■ **Data excerpts**
# # #
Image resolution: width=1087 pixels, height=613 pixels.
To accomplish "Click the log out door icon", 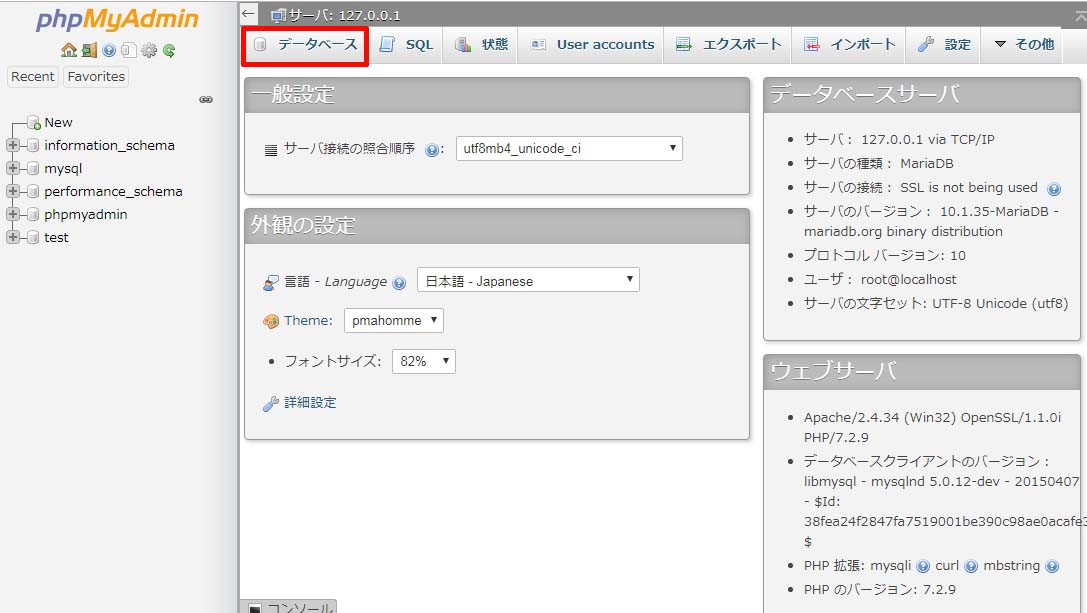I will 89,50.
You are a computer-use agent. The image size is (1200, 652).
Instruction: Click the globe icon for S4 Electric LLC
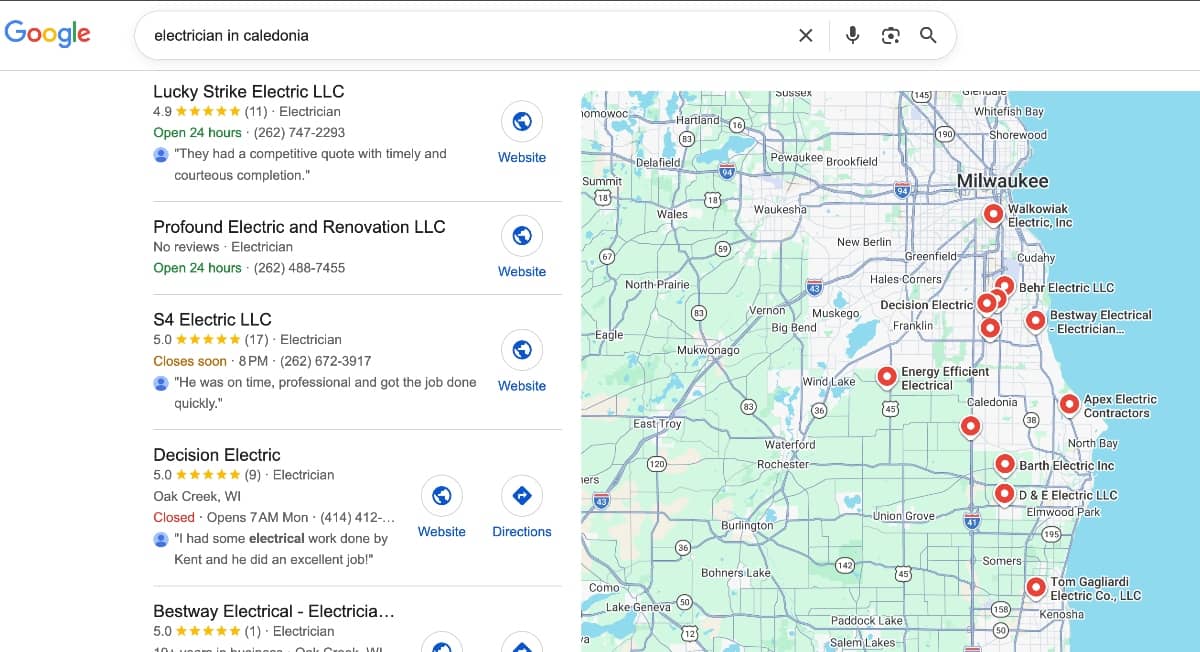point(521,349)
# # #
Return verbatim every line from the one holding "Instruction: Click the" to the end of the records above. Do not copy the pictures.

■ **Output below**
Instruction: Click the globe icon for S4 Electric LLC
point(521,349)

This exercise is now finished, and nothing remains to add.